El Zarco

Personaje, tomado de la realidad, de la novela del mismo nombre (v.) del escritor y político mexicano Ignacio Manuel Altamirano (1834-1893). Se trata de uno de los bandoleros que durante el pri­mer mandato de Benito Juárez, aprovechán­dose de la debilidad del gobierno por las luchas civiles que asolaban el país, aterro­rizaron la llamada Tierra Caliente.

De es­tos bandidos, denominados por el pueblo «plateados» por los adornos de ese metal que llevaban en sus ropas y en los arneses de los caballos, nos dice Altamirano: «Los bandidos de la Tierra Caliente eran sobre todo crueles. Por horrenda e innecesaria que fuera una crueldad, la cometían por instinto, por brutalidad, por el solo deseo de aumentar el terror entre las gentes y divertirse con él. El carácter de aquellos ‘plateados’ fue una cosa extraordinaria y excepcional, una explosión de vicio, de crueldad y de infamia que no se había visto jamás en México». Uno de ellos era el Zarco, joven «de treinta años, alto, bien proporcionado y cubierto literalmente de plata».

Altamirano no hará de él un rebel­de contra la sociedad, un héroe popular tras el cual vayan las simpatías del lector, como ocurre al otro extremo del continen­te con el «gaucho alzado» (v.
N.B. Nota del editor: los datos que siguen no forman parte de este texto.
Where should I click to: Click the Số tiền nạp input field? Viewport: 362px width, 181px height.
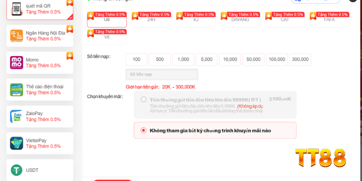coord(162,74)
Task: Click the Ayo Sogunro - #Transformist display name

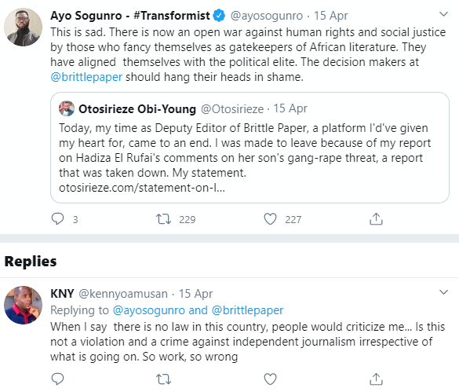Action: tap(130, 16)
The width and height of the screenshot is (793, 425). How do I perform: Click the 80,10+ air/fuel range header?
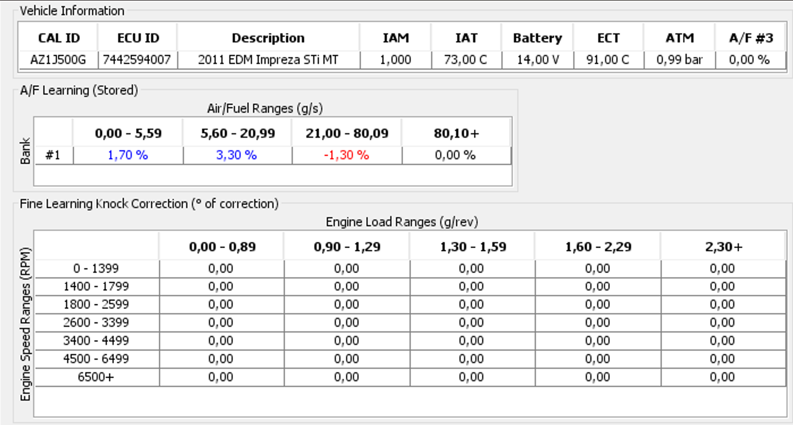[456, 133]
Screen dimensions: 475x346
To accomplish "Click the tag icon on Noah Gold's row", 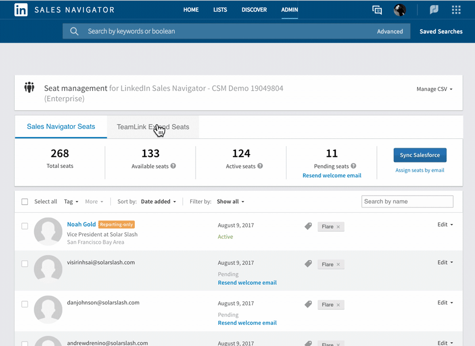I will (308, 225).
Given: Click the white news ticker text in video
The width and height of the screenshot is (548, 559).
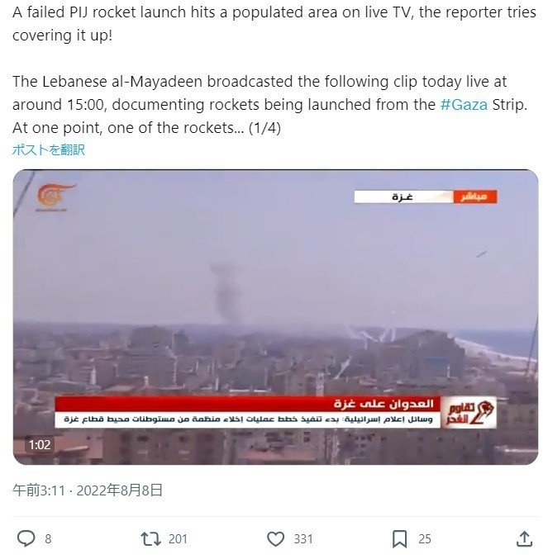Looking at the screenshot, I should tap(248, 419).
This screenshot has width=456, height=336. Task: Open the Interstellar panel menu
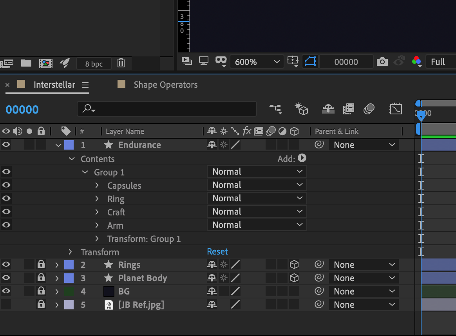click(x=85, y=85)
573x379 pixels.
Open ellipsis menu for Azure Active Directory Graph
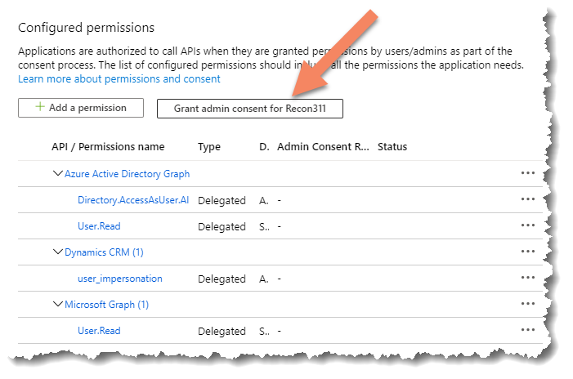click(527, 173)
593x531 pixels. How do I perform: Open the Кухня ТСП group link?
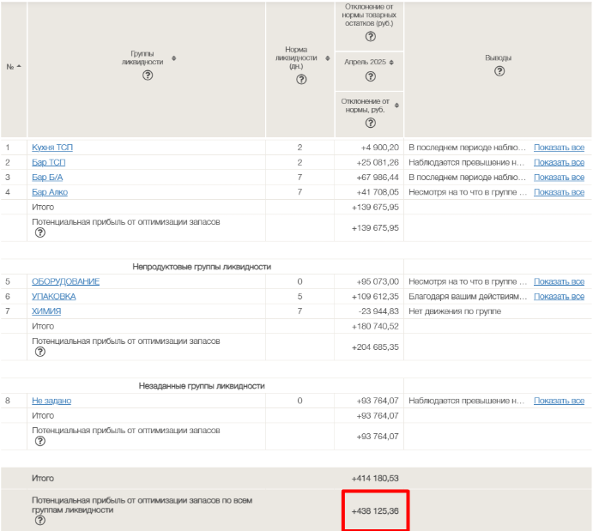pyautogui.click(x=52, y=148)
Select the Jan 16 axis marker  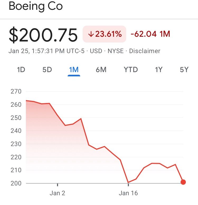click(128, 193)
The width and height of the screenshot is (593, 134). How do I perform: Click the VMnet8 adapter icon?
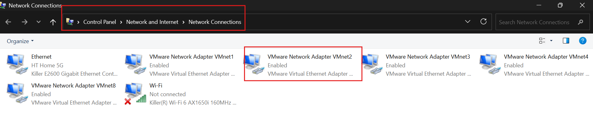(x=16, y=92)
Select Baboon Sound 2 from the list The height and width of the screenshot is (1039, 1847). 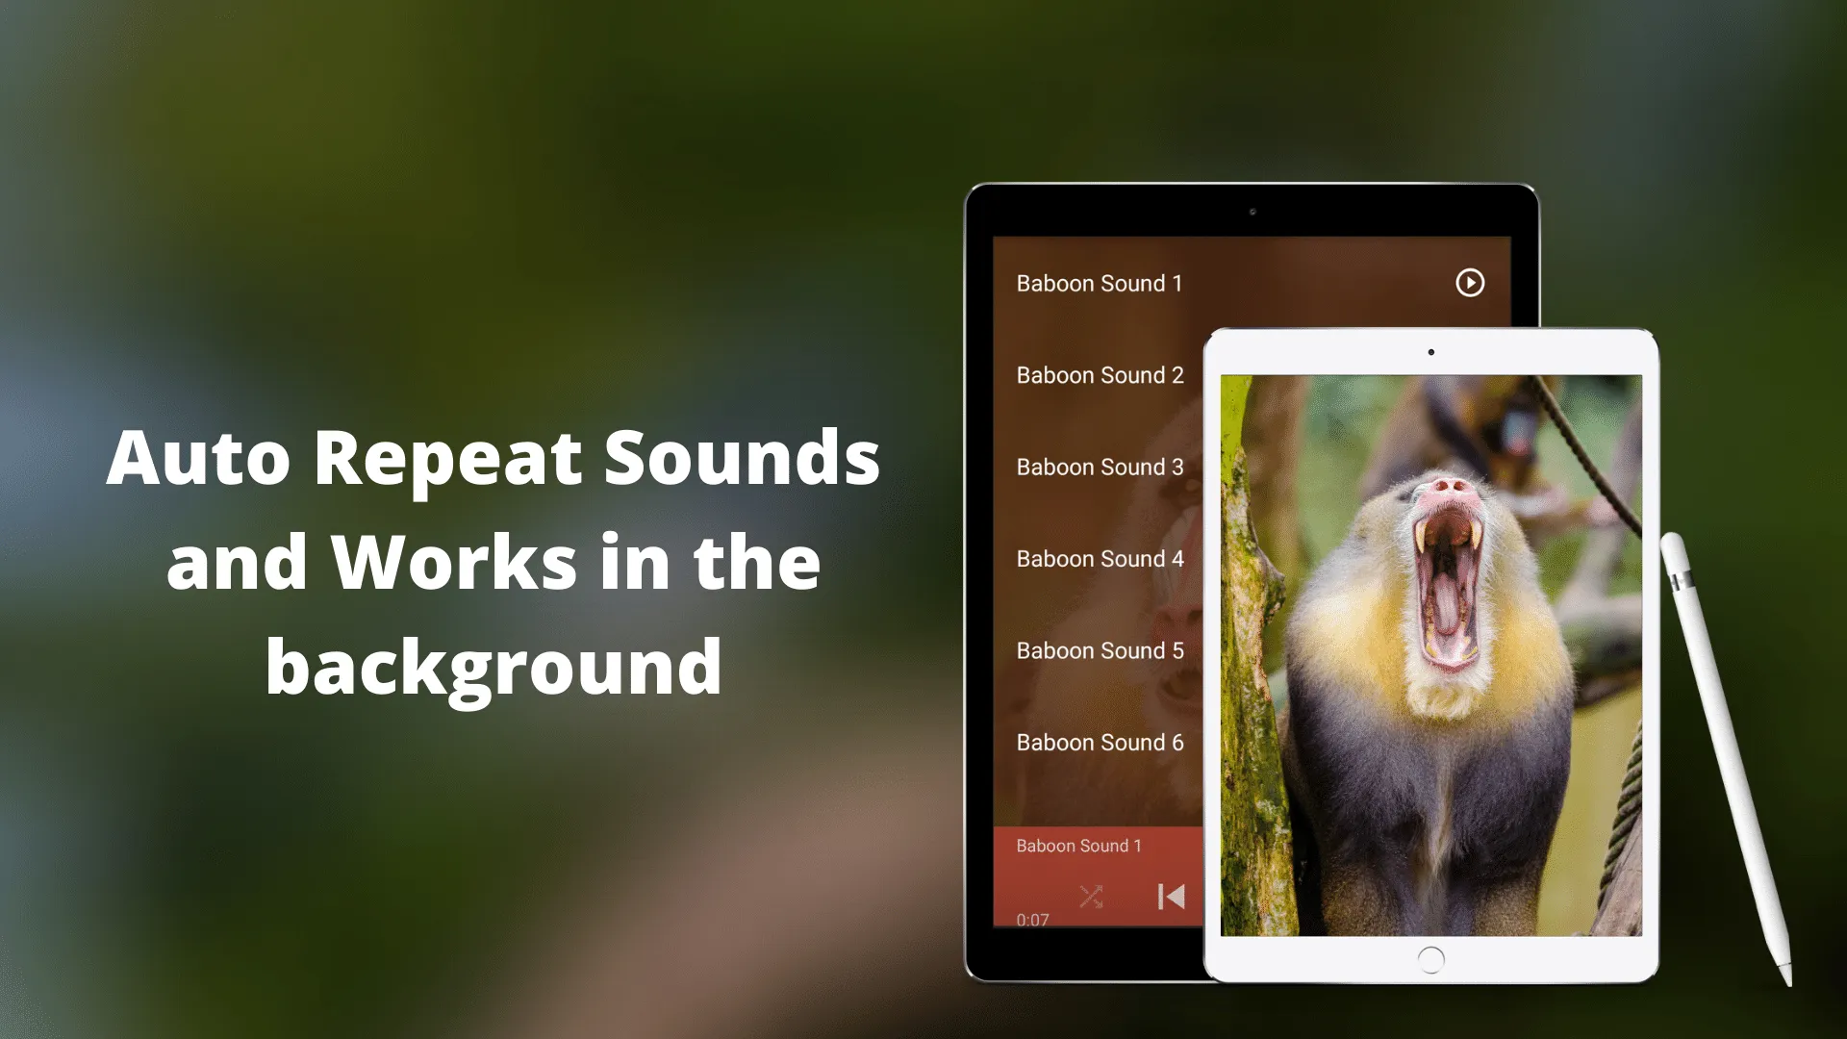[1099, 374]
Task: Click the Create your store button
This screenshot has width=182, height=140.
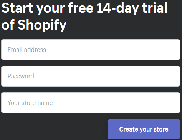Action: click(x=144, y=129)
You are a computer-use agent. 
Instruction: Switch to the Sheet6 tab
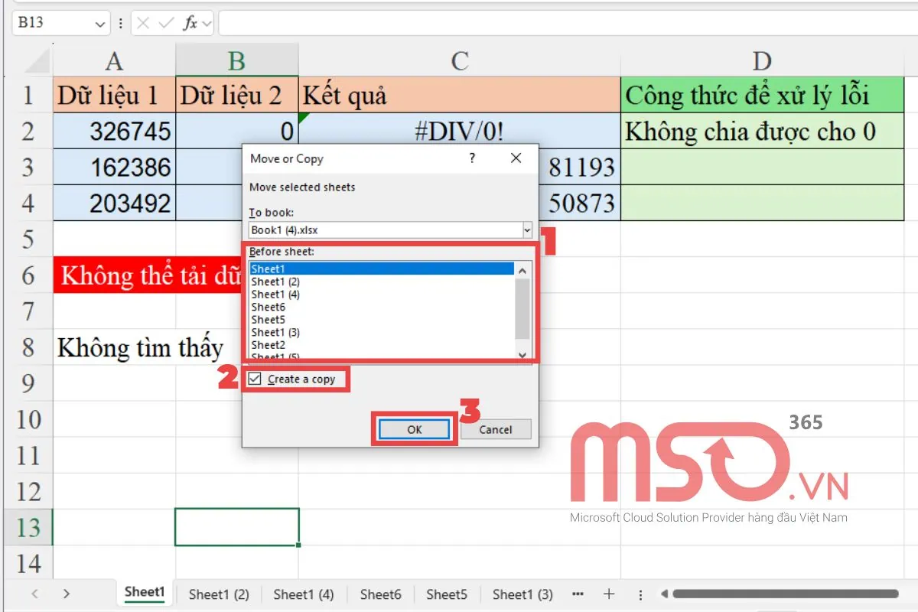pyautogui.click(x=380, y=594)
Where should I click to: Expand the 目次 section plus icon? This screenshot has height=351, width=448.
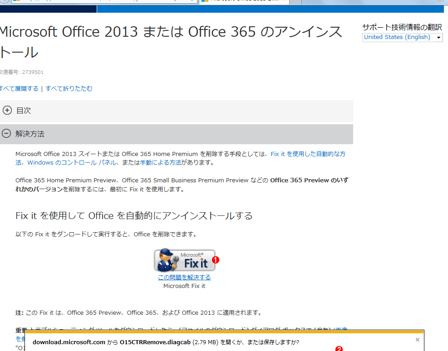tap(7, 110)
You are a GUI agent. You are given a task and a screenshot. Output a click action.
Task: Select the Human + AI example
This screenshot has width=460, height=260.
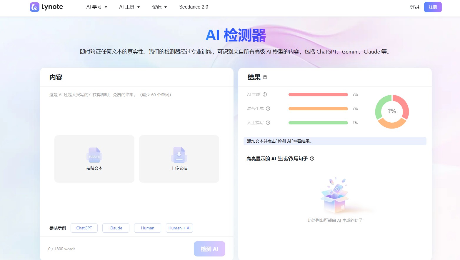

Gaucho); para el escritor mexicano el Zarco es «un hombre encenagado en el crimen, un hom­bre para quien era extraña toda noción de bien, en cuya alma tenebrosa y pervertida sólo tenían cabida ya los goces de una sen­sualidad bestial y las infames emociones que pueden producir el robo y las matan­zas». Hijo de una honrada familia, niño todavía fugóse de su casa y marchó a tra­bajar en las plantaciones de caña de azúcar, en las cuales duraba poco por su conducta desordenada. No conoció ni la simpatía ni la adhesión de nadie: «No había amado a nadie, pero en cambio odiaba a todo el mundo», tanto al rico hacendado como al oprimido trabajador.

De una de las hacien­das huyó llevándose varios caballos; más tarde unióse a los bandidos que operaban por aquellas tierras y llegó a convertirse en uno de sus jefes más renombrados, fa­moso por su intrepidez y crueldad. El apo­do de Zarco provenía del color azul claro de sus ojos. Durante la colaboración de las bandas de bandoleros con las tropas liberales conoció en Cuernavaca a Manue­la, joven de buena familia. Una pasión irresistible une muy pronto a los dos. Ma­nuela llega a huir de su casa para seguir al bandido en su vida llena de crímenes. Las relaciones entre ellos, los malos, y entre Nicolás, antiguo enamorado de Ma­nuela, y Pilar, los buenos, forman el argu­mento de la obra. El Zarco es, pues, el prototipo del malo; hasta la valentía será dudosa en él, y aunque dé nombre a la novela no es su protagonista — lo son por igual los cuatro personajes citados—; tiene, sin embargo, dentro de la obra una situa­ción cercana al «deus ex machina»: a su alrededor se teje toda la acción de la no­vela.

Su figura aparece en dos partes de la obra: del capítulo V al VIII, donde es visto directamente a través del autor, y del XVIII al final, con algunas interrup­ciones, en que su imagen nos llega a tra­vés de otros personajes, principalmente de Manuela, dentro de la cual ocurre el fe­nómeno de pérdida de la ilusión, que había hecho del Zarco un ser legendario, héroe de románticas aventuras, al contacto con la realidad de su persona. El final del Zarco serán cinco tiros y la rama de un ár­bol, y junto a su cadáver los gritos de­safiantes de Manuela a los recién casados, Pilar y Nicolás: «Yo no quiero casarme, yo quiero ser la querida del Zarco, de un ladrón».